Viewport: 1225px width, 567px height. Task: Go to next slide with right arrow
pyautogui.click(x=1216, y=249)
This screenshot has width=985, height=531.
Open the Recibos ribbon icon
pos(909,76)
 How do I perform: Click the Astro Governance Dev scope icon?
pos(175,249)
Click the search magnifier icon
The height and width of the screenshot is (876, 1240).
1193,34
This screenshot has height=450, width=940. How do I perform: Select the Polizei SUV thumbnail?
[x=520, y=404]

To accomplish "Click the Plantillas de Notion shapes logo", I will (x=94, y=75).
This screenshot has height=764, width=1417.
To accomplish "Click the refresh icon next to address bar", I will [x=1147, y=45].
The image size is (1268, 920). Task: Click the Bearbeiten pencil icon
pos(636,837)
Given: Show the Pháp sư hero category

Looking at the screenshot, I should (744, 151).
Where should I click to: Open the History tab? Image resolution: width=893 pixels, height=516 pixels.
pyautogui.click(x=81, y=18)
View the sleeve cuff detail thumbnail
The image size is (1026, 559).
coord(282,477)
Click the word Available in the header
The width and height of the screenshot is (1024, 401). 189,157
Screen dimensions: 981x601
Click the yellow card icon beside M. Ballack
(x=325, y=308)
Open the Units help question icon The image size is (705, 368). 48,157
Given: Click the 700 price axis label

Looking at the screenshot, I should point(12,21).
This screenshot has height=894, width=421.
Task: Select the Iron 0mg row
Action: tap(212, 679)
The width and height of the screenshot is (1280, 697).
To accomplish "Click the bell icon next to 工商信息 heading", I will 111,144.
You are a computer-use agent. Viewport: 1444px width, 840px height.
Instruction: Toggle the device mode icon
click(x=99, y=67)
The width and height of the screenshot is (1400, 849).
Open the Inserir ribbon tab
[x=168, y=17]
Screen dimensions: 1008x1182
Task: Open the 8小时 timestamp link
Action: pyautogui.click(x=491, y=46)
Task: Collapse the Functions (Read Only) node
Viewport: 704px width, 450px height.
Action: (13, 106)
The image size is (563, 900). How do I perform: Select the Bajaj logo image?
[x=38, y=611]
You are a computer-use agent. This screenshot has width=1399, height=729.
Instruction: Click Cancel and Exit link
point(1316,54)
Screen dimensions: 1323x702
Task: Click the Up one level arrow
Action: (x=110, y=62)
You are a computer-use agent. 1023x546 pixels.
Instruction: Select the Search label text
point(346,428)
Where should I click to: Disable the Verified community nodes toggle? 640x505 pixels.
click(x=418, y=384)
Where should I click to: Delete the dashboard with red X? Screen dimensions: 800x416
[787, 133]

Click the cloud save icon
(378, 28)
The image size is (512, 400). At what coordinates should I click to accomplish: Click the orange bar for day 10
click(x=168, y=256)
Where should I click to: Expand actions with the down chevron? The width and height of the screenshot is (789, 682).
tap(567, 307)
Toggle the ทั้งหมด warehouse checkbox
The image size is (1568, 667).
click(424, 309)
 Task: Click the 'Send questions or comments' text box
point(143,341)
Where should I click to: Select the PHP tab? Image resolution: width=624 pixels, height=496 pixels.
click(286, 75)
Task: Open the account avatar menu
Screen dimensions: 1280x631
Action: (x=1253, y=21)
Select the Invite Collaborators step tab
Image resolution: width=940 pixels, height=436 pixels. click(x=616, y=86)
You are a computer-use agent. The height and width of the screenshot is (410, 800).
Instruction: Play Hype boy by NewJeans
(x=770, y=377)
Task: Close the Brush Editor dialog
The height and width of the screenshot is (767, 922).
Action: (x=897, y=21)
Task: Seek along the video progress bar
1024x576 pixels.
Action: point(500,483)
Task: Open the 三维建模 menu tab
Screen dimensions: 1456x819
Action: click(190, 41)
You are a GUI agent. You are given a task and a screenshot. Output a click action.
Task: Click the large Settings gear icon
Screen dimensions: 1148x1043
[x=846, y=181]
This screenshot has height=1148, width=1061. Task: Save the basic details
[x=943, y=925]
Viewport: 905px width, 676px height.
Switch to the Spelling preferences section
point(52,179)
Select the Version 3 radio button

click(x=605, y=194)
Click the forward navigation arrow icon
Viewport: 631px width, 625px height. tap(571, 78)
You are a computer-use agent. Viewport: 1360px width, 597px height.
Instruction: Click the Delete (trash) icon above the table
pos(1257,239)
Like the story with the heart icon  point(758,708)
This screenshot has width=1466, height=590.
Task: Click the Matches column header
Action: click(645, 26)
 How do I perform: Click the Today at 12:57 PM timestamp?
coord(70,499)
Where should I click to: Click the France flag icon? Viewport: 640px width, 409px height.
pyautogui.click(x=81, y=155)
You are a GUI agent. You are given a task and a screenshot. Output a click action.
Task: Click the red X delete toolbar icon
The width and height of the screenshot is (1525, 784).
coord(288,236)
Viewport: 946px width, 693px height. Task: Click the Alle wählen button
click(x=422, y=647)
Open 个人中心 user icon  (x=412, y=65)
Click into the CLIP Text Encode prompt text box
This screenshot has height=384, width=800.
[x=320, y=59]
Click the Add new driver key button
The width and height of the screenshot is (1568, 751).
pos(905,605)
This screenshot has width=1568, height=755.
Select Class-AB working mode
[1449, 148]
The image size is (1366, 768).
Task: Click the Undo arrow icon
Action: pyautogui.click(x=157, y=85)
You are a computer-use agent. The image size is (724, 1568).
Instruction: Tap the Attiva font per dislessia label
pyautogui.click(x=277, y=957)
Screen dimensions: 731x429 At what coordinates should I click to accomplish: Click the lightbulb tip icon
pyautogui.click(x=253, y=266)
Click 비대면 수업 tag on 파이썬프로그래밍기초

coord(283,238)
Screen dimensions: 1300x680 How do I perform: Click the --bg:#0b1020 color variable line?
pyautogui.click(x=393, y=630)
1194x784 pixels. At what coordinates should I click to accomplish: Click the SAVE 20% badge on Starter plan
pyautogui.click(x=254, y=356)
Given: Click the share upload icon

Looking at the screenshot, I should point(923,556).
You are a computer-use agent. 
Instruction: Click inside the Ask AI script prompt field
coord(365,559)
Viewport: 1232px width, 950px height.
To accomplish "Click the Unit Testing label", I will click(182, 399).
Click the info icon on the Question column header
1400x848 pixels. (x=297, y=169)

═══

● The task:
The expected output is every record, repeated exactly.

● Written solution:
Viewport: 1225px width, 567px height. Task: Go to next slide with right arrow
pyautogui.click(x=1216, y=249)
This screenshot has width=985, height=531.
Open the Recibos ribbon icon
pos(909,76)
 How do I perform: Click the Astro Governance Dev scope icon?
pos(175,249)
Click the search magnifier icon
The height and width of the screenshot is (876, 1240).
1193,34
This screenshot has height=450, width=940. How do I perform: Select the Polizei SUV thumbnail?
[x=520, y=404]

To accomplish "Click the Plantillas de Notion shapes logo", I will (x=94, y=75).
This screenshot has height=764, width=1417.
To accomplish "Click the refresh icon next to address bar", I will [x=1147, y=45].
The image size is (1268, 920). Task: Click the Bearbeiten pencil icon
pos(636,837)
Given: Show the Pháp sư hero category

Looking at the screenshot, I should (744, 151).
Where should I click to: Open the History tab? Image resolution: width=893 pixels, height=516 pixels.
pyautogui.click(x=81, y=18)
View the sleeve cuff detail thumbnail
The image size is (1026, 559).
coord(282,477)
Click the word Available in the header
The width and height of the screenshot is (1024, 401). 189,157
Screen dimensions: 981x601
Click the yellow card icon beside M. Ballack
(x=325, y=308)
Open the Units help question icon The image size is (705, 368). 48,157
Given: Click the 700 price axis label

Looking at the screenshot, I should point(12,21).
This screenshot has height=894, width=421.
Task: Select the Iron 0mg row
Action: tap(212, 679)
The width and height of the screenshot is (1280, 697).
To accomplish "Click the bell icon next to 工商信息 heading", I will 111,144.
You are a computer-use agent. Viewport: 1444px width, 840px height.
Instruction: Toggle the device mode icon
click(x=99, y=67)
The width and height of the screenshot is (1400, 849).
Open the Inserir ribbon tab
[x=168, y=17]
Screen dimensions: 1008x1182
Task: Open the 8小时 timestamp link
Action: pyautogui.click(x=491, y=46)
Task: Collapse the Functions (Read Only) node
Viewport: 704px width, 450px height.
Action: (13, 106)
The image size is (563, 900). How do I perform: Select the Bajaj logo image?
[x=38, y=611]
You are a computer-use agent. This screenshot has width=1399, height=729.
Instruction: Click Cancel and Exit link
point(1316,54)
Screen dimensions: 1323x702
Task: Click the Up one level arrow
Action: (x=110, y=62)
You are a computer-use agent. 1023x546 pixels.
Instruction: Select the Search label text
point(346,428)
Where should I click to: Disable the Verified community nodes toggle? 640x505 pixels.
click(x=418, y=384)
Where should I click to: Delete the dashboard with red X? Screen dimensions: 800x416
[787, 133]

Click the cloud save icon
(378, 28)
The image size is (512, 400). At what coordinates should I click to accomplish: Click the orange bar for day 10
click(x=168, y=256)
Where should I click to: Expand actions with the down chevron? The width and height of the screenshot is (789, 682).
tap(567, 307)
Toggle the ทั้งหมด warehouse checkbox
The image size is (1568, 667).
click(424, 309)
 Task: Click the 'Send questions or comments' text box
point(143,341)
Where should I click to: Select the PHP tab? Image resolution: width=624 pixels, height=496 pixels.
click(286, 75)
Task: Open the account avatar menu
Screen dimensions: 1280x631
Action: (x=1253, y=21)
Select the Invite Collaborators step tab
Image resolution: width=940 pixels, height=436 pixels. click(x=616, y=86)
You are a computer-use agent. The height and width of the screenshot is (410, 800).
Instruction: Play Hype boy by NewJeans
(x=770, y=377)
Task: Close the Brush Editor dialog
The height and width of the screenshot is (767, 922).
Action: (x=897, y=21)
Task: Seek along the video progress bar
1024x576 pixels.
Action: point(500,483)
Task: Open the 三维建模 menu tab
Screen dimensions: 1456x819
Action: click(190, 41)
You are a GUI agent. You are given a task and a screenshot. Output a click action.
Task: Click the large Settings gear icon
Screen dimensions: 1148x1043
[x=846, y=181]
This screenshot has height=1148, width=1061. Task: Save the basic details
[x=943, y=925]
Viewport: 905px width, 676px height.
Switch to the Spelling preferences section
point(52,179)
Select the Version 3 radio button

click(x=605, y=194)
Click the forward navigation arrow icon
Viewport: 631px width, 625px height. tap(571, 78)
You are a computer-use agent. Viewport: 1360px width, 597px height.
Instruction: Click the Delete (trash) icon above the table
pos(1257,239)
Like the story with the heart icon  point(758,708)
This screenshot has width=1466, height=590.
Task: Click the Matches column header
Action: click(645, 26)
 How do I perform: Click the Today at 12:57 PM timestamp?
coord(70,499)
Where should I click to: Click the France flag icon? Viewport: 640px width, 409px height.
pyautogui.click(x=81, y=155)
You are a GUI agent. You are given a task and a screenshot. Output a click action.
Task: Click the red X delete toolbar icon
The width and height of the screenshot is (1525, 784).
coord(288,236)
Viewport: 946px width, 693px height. Task: Click the Alle wählen button
click(x=422, y=647)
Open 个人中心 user icon  (x=412, y=65)
Click into the CLIP Text Encode prompt text box
This screenshot has height=384, width=800.
[x=320, y=59]
Click the Add new driver key button
The width and height of the screenshot is (1568, 751).
pos(905,605)
This screenshot has width=1568, height=755.
Select Class-AB working mode
[1449, 148]
The image size is (1366, 768).
Task: Click the Undo arrow icon
Action: pyautogui.click(x=157, y=85)
You are a computer-use agent. The image size is (724, 1568).
Instruction: Tap the Attiva font per dislessia label
pyautogui.click(x=277, y=957)
Screen dimensions: 731x429 At what coordinates should I click to accomplish: Click the lightbulb tip icon
pyautogui.click(x=253, y=266)
Click 비대면 수업 tag on 파이썬프로그래밍기초

coord(283,238)
Screen dimensions: 1300x680 How do I perform: Click the --bg:#0b1020 color variable line?
pyautogui.click(x=393, y=630)
1194x784 pixels. At what coordinates should I click to accomplish: Click the SAVE 20% badge on Starter plan
pyautogui.click(x=254, y=356)
Given: Click the share upload icon

Looking at the screenshot, I should point(923,556).
You are a computer-use agent. 
Instruction: Click inside the Ask AI script prompt field
coord(365,559)
Viewport: 1232px width, 950px height.
To accomplish "Click the Unit Testing label", I will click(182, 399).
Click the info icon on the Question column header
1400x848 pixels. (x=297, y=169)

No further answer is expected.